Große Aufregung in Schleiden: der Everling schreibt einen Schleidenkrimi und präsentiert den in Wolfert! Was ist denn da los?

Ja, was kann da schon los sein? Die Bibliothek in Wolfert hat mich gefragt, und als sie mir dann auch noch ein kleines Honorar anbot, war ich nur zu willig zuzusagen, Schleiden hin oder her.

Da der Eifeler recht pragmatisch in finanziellen Dingen ist, wird diese Erläuterung auch immer mit sehr verständigem Kopfnicken akzeptiert. Doch weil das Unglück halt doch so groß zu sein schien, überlegte ich, wo denn hier vor Ort eine Lesung möglich sei. Und nachdem ich einen dezenten Hinweis erhalten hatte, kontaktierte ich eine Schleidener Bankfiliale (ich sag’ nicht welche, aber die Kreissparkasse war’s nicht)

Der junge Mann am Telefon war sehr aufgeschlossen: Ja, das wäre eine tolle Idee, Krimi über Schleiden, sie würden zu gerne so etwas präsentieren, ja, am besten mit Lesung, er avisierte Häppchen und Sekt, bis ich erwähnte, das würde auch prima zueinander passen: ein Krimi über die Weltwirtschaftskrise gelesen in einer Bank, wo doch auch ein Bankdirektor entführt wird.

Bisweilen merkt man auch durch ein Schweigen hindurch, daß der Gesprächspartner sich unwohl fühlt, sich anders hinsetzt, als würden die Pickel am Rücken heftig jucken. “Hm”, sagte er, “also eigentlich machen wir ja gar keine richtigen Lesungen. Da haben wir ja auch gar keinen Platz für! Und präsentieren tun wir auch am liebsten bankspezifische Sachen. Haben Sie denn überhaupt bei uns ein Konto?”

Und wieviel ist da drauf? hätte ich am liebsten ergänzt, doch stattdessen fragte ich zurück, was das denn für bankspezifische Literatur wäre, die dort präsentiert würde. “Nun, zum Beispiel hatten wir hier eine schöne Veranstaltung mit “Eifelgärten” oder “Kochen mit Kräuteröl”…

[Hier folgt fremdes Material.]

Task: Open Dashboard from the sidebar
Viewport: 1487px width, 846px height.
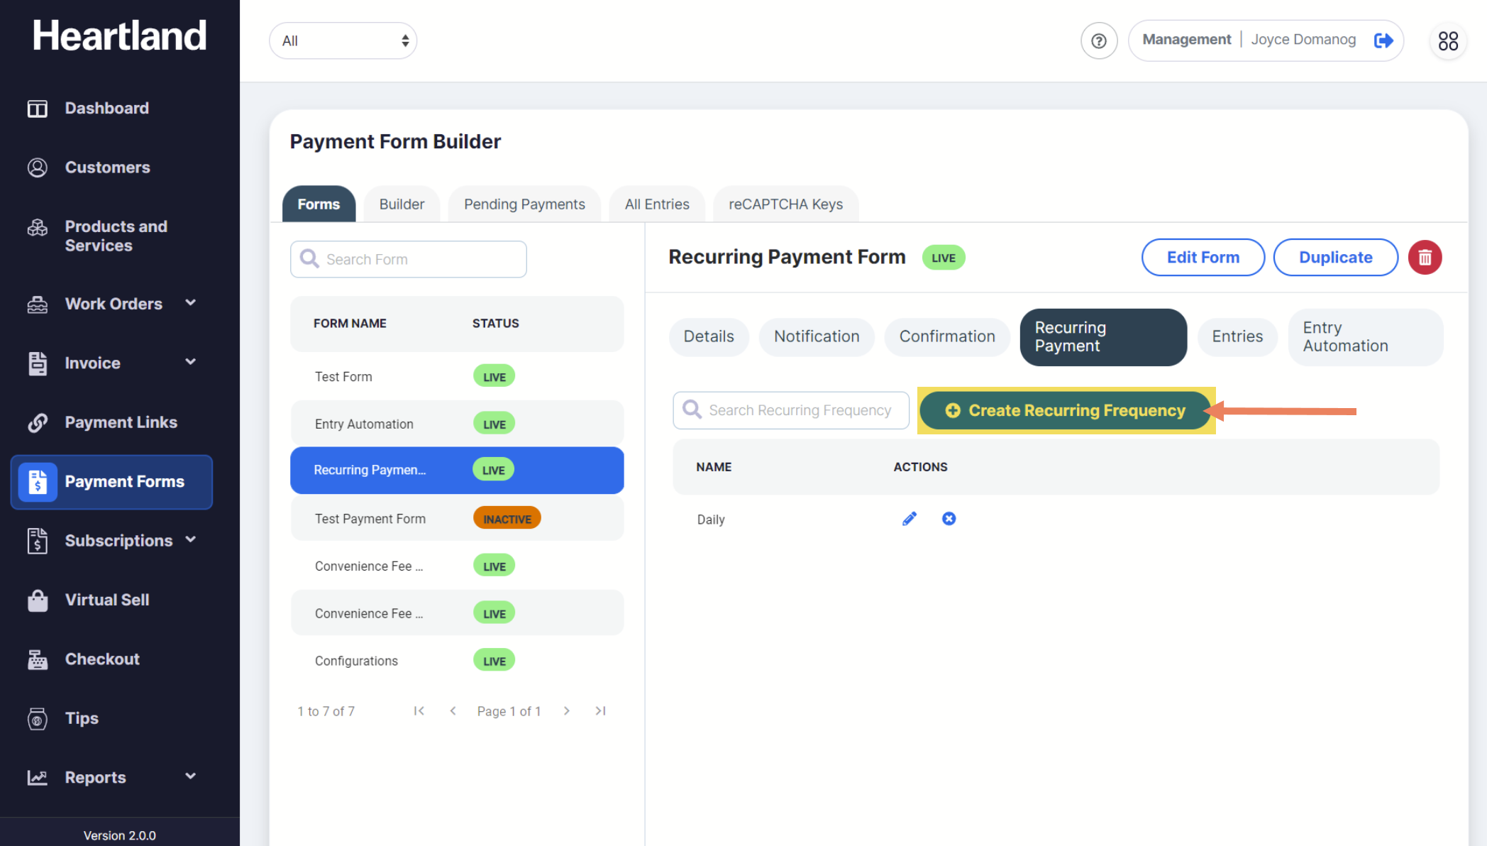Action: (106, 108)
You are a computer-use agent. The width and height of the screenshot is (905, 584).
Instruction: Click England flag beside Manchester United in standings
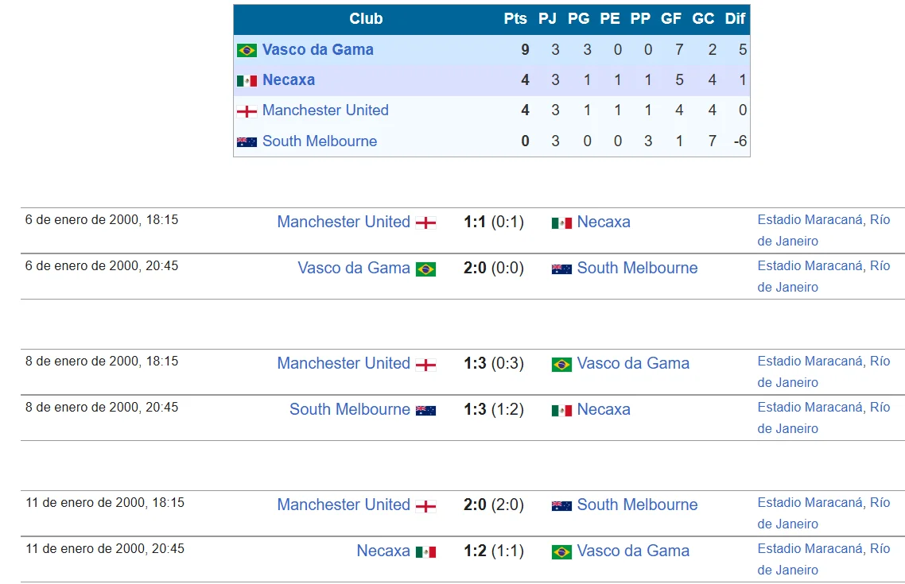click(247, 111)
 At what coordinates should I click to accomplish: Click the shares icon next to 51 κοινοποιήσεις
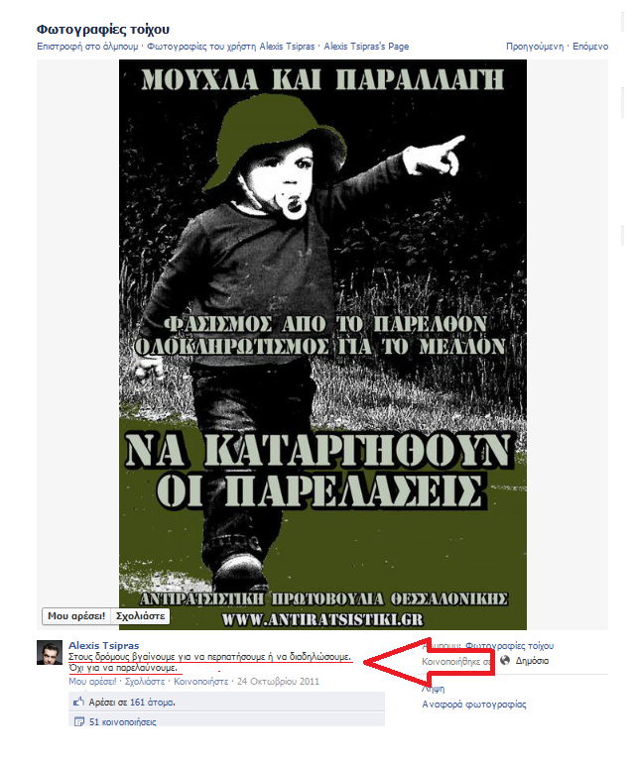click(79, 721)
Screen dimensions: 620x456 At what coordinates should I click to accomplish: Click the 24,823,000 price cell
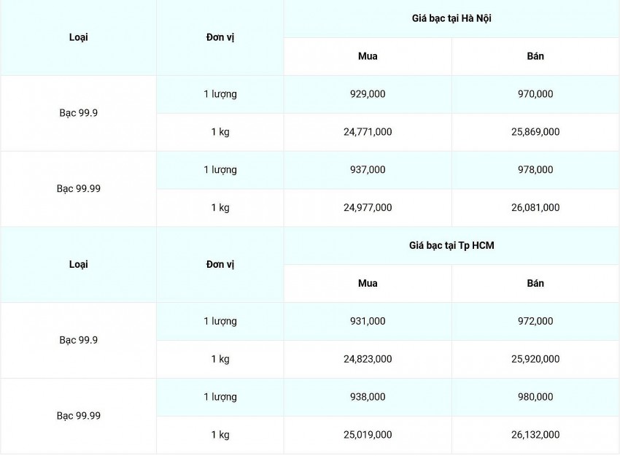(x=368, y=359)
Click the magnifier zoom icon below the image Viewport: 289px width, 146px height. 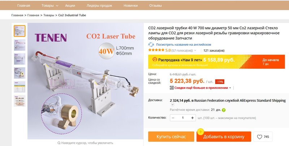tap(59, 143)
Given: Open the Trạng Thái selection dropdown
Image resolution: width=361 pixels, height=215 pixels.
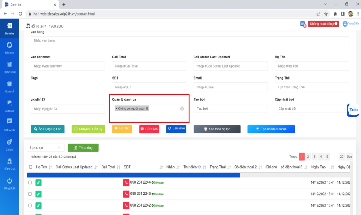Looking at the screenshot, I should (x=312, y=87).
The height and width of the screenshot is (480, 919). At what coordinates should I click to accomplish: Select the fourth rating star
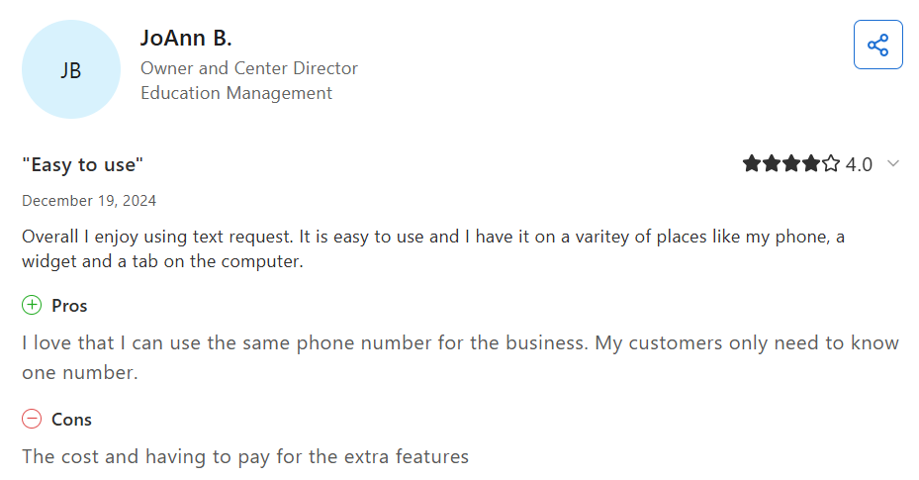(811, 163)
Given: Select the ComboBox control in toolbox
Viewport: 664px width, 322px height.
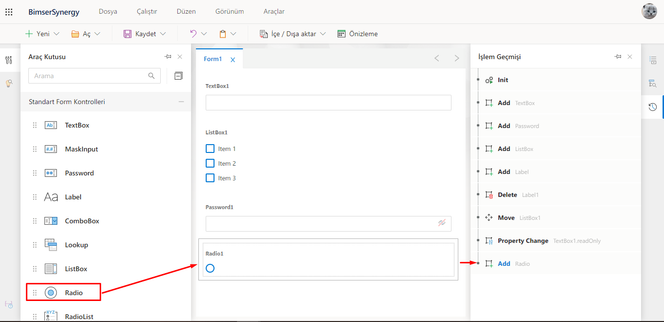Looking at the screenshot, I should [x=82, y=221].
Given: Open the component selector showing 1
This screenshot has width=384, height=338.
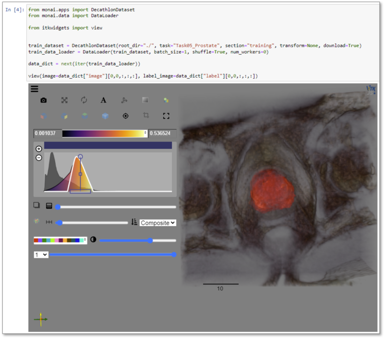Looking at the screenshot, I should coord(40,255).
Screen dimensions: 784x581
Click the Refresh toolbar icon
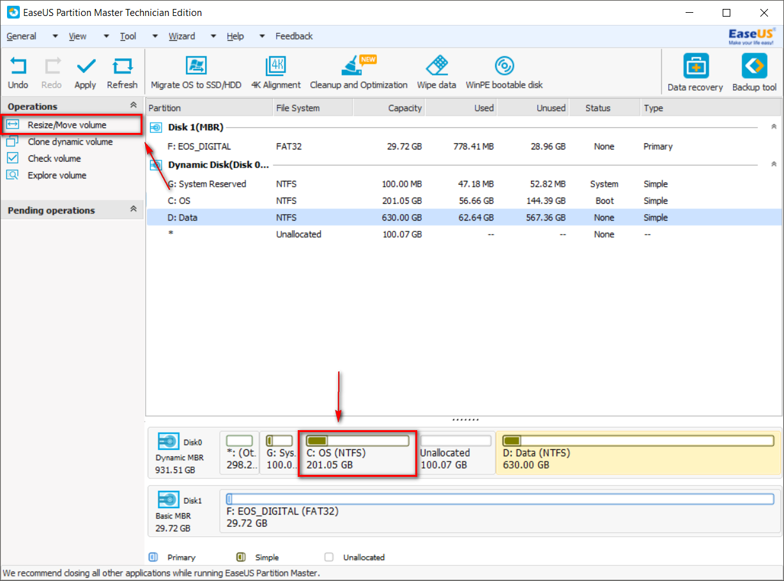point(122,67)
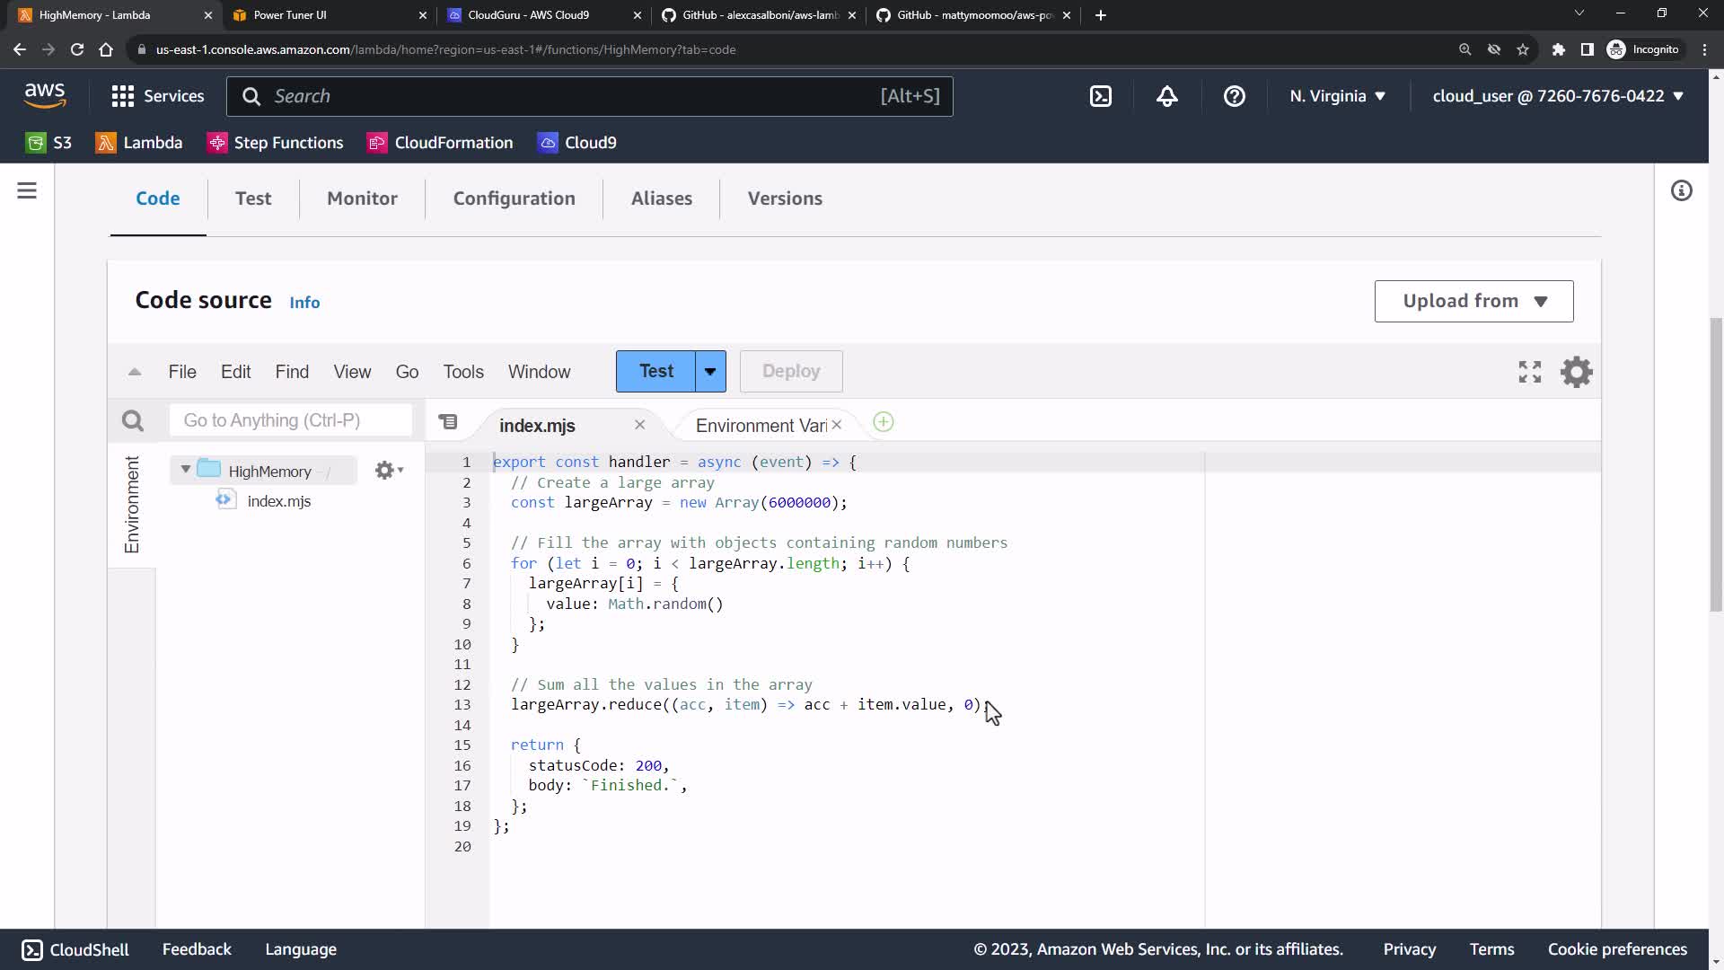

Dieses Gespräch wurde in der letzten Zeit mein Lieblingsdöntjes und entsprechend oft zum Besten gegeben. Unter anderem auch in der ortsansässigen Metzgerei, deren Inhaber das allerdings überhaupt nicht lustig fand. Zwei Tage später rief er an und berichtete, er habe den Leuten in der Bank “mal so richtig den Senkel poliert” und jetzt würden die natürlich eine Lesung veranstalten.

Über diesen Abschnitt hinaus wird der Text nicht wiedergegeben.